> **Required task**
Put the lines starting at the one containing "Task: Click the 知乎用户 watermark" and ending at the last line of the records into a numbered list, leaving out blank lines.
_ _ _ _
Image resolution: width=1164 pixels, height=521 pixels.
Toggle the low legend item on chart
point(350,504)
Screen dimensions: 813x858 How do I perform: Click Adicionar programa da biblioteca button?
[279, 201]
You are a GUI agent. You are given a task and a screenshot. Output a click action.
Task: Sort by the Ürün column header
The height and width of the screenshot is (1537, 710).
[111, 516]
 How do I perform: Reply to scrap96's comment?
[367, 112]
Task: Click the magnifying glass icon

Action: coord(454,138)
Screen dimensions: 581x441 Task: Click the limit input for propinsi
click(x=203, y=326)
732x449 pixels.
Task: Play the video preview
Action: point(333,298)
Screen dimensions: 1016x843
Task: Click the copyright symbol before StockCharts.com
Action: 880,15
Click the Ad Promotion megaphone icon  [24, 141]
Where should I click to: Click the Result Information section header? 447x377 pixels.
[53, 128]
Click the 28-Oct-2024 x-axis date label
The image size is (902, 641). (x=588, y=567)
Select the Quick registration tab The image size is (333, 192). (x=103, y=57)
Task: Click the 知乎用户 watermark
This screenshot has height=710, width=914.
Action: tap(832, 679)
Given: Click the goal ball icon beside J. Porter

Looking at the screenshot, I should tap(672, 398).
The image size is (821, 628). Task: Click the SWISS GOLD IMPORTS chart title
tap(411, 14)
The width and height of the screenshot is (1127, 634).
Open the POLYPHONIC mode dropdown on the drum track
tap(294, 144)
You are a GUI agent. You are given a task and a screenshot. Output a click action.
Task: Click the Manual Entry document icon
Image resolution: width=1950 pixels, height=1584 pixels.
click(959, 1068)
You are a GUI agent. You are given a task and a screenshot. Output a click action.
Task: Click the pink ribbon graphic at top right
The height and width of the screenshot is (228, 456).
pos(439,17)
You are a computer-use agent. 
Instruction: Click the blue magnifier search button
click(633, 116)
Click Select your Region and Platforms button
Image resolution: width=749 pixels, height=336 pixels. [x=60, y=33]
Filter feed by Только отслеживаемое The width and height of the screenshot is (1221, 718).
_ _ _ _
> **Solution to this exercise**
1. Task: Click the 知乎用户 watermark
2. This screenshot has height=710, width=914.
3. Action: tap(832, 679)
4. Given: Click the goal ball icon beside J. Porter
5. Looking at the screenshot, I should tap(672, 398).
6. The image size is (821, 628). Task: Click the SWISS GOLD IMPORTS chart title
7. tap(411, 14)
8. The width and height of the screenshot is (1127, 634).
9. Open the POLYPHONIC mode dropdown on the drum track
10. tap(294, 144)
11. You are a GUI agent. You are given a task and a screenshot. Output a click action.
12. Task: Click the Manual Entry document icon
13. Image resolution: width=1950 pixels, height=1584 pixels.
14. click(959, 1068)
15. You are a GUI agent. You are given a task and a screenshot. Output a click action.
16. Task: Click the pink ribbon graphic at top right
17. The height and width of the screenshot is (228, 456).
18. pos(439,17)
19. You are a computer-use agent. 
20. Instruction: Click the blue magnifier search button
21. click(633, 116)
22. Click Select your Region and Platforms button
23. Image resolution: width=749 pixels, height=336 pixels. [x=60, y=33]
24. Filter feed by Только отслеживаемое The width and height of the screenshot is (1221, 718).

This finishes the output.